After you enable ACLs, the data source needs to be deleted and recreated to disable ACLs.

  1. In the Authentication section, for AWS Secrets Manager secret, choose your Secrets Manager secret that stores your Microsoft Teams client ID and client secret. If you don’t have one, choose Create and add new secret and provide that information.
    Create an AWS Secret Manager secret
  2. For Payment model, choose a licensing and payment model for your Microsoft Teams account.

Some Microsoft Teams APIs in Microsoft Graph can choose a licensing and payment model using the model query parameter. Refer to Payment models and licensing requirements for Microsoft Teams APIs for more details.

  1. In the Configure VPC and security group section, choose your resources if you want to use a virtual private cloud (VPC).
  2. In the IAM role section, create a new service role to access your repository credentials and index content or choose an existing IAM role.
  3. In the Sync scope section, provide the following information to configure the sync scope for your setup. These settings will significantly affect your crawling and indexing time.
    1. For Sync contents, select the content to sync.
    2. Enter a value for Maximum file size.
  4. Under Additional configuration, provide the following optional information:
    1. For Calendar crawling, enter the date range for which the connector will crawl your calendar content.
    2. For User email, enter the user emails you want to include in your application.
    3. For Team names, add patterns to include or exclude teams found in Microsoft Teams from your application.
    4. For Channel names, add patterns to include or exclude channels found in Microsoft Teams from your application.
    5. For Attachment regex patterns, add regular expression patterns to include or exclude certain attachments for all supported entities. You can add up to 100 patterns.
  5. In the Sync mode section, select how you want to update your index when your data source content changes. We recommend using New, modified, or deleted content sync to only sync new, modified, or deleted content, and shorten the time of the data sync.
  6. In the Sync run schedule section, choose how often Amazon Q will sync with your data source. For details, see Sync run schedule.
  7. In the Tags section, you can add tags optionally.
  8. Choose Add data source
    Configure Data Source Connector
    Configure Sync Mode, Sync Scope, and Sync Run Schedule
  9. Navigate to Data source details and choose Sync now to begin crawling and indexing data from your data source.

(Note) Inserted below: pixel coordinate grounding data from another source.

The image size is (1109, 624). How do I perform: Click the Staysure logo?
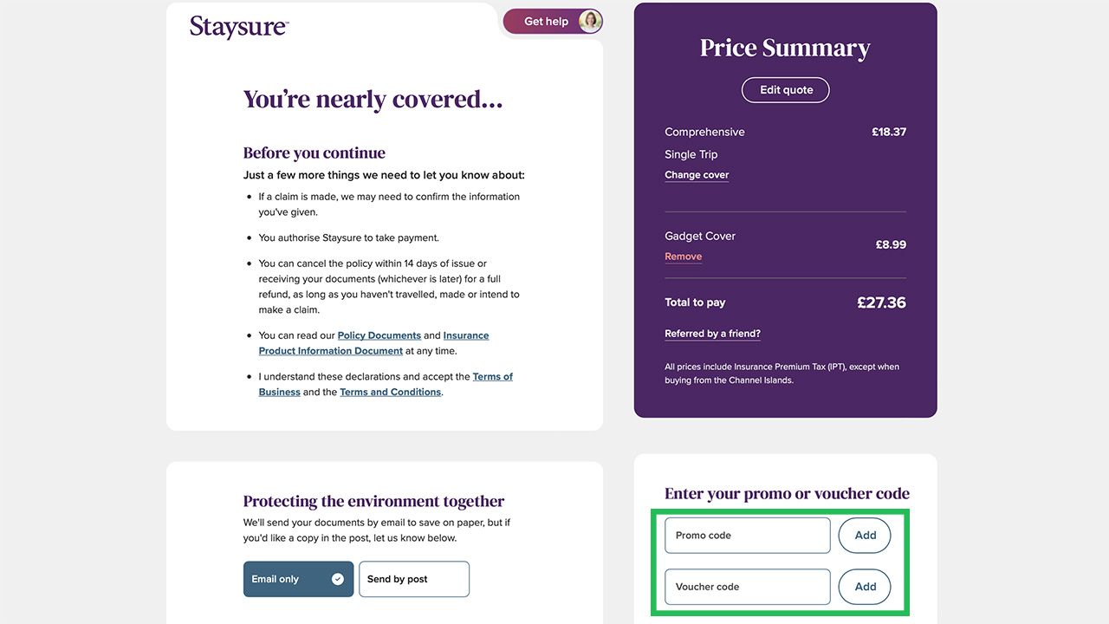tap(238, 27)
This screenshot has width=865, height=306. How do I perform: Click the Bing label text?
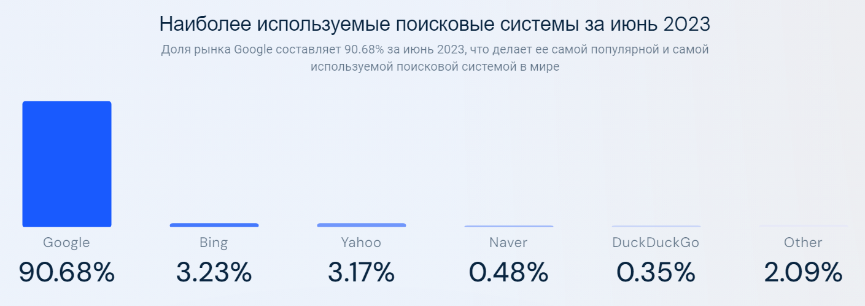[x=214, y=243]
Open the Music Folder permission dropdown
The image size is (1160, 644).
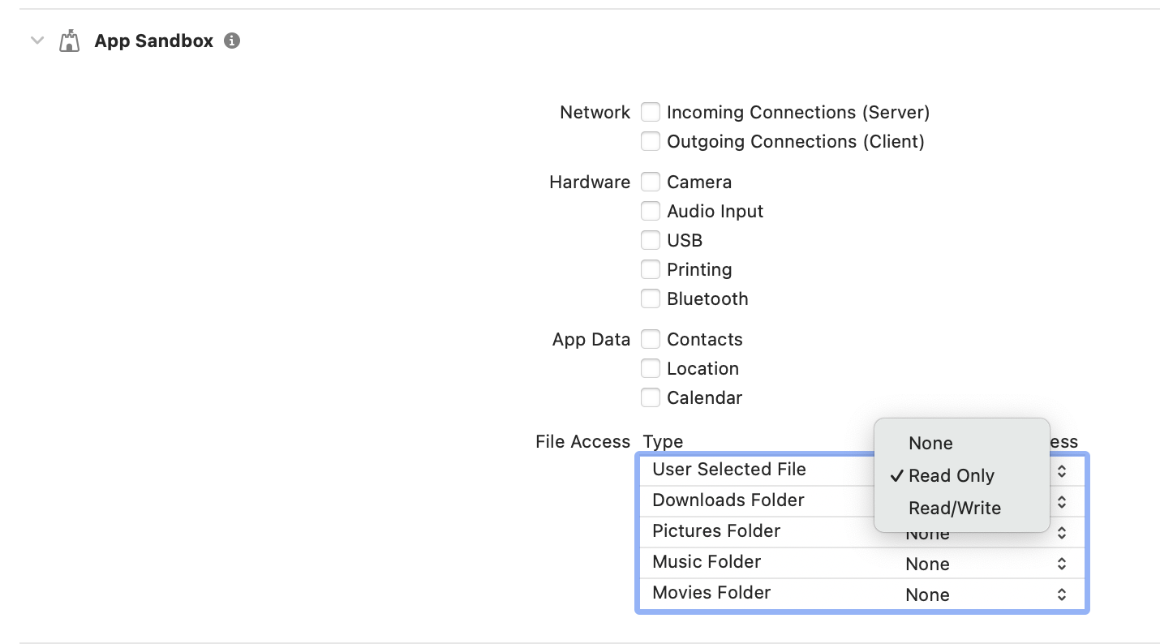point(986,564)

When the sync job finishes, your data source is ready to use.

Run sample queries

When your data sync is complete, you can run some queries though the Amazon Q web experience.

  1. On the application details page, navigate to the Web experience settings section and choose the link for Deployed URL.
    Choose the link for Deployed URL.
  2. Sign in with your IAM Identify Center user name and password (plus multi-factor authentication codes if you configured them). If this is your first time logging in, find the invitation email in your inbox and set up a password by following the instructions in the prompt.
    2. Sign in with your IAM Identify Center user name and password
  3. Enter your queries in the Amazon Q prompt.

The following screenshots show some example queries.
Sample query for chat data
Sample query for calendar data

Index aggregated Teams channel posts

With the recent enhancement, Amazon Q Business can now aggregate channel posts as a single document. This allows you to increase accuracy and maximize the use of an index unit.

The following screenshots show a channel post that takes the form of an original post by a user and other users responding, and a sample query for the information on the post. The Teams connector aggregates this post thread as a single document.

Sample MS Teams Channel thread
Sample query for channel data

Troubleshooting and frequently asked questions

In this section, we discuss some common issues and how to troubleshoot.

Amazon Q Business isn’t answering any questions

The common reason is that your document hasn’t been indexed successfully or your Amazon Q user doesn’t have access to the documents. Review the error message in the Sync run history section in your data source details page. Amazon CloudWatch Logs are also available for you to investigate the document-level errors. For the user permission, make sure you logged in with the correct Amazon Q user. Check if the user name matches the user name in Microsoft Teams. If you still see the issue, open an AWS Support case to further investigate your issue.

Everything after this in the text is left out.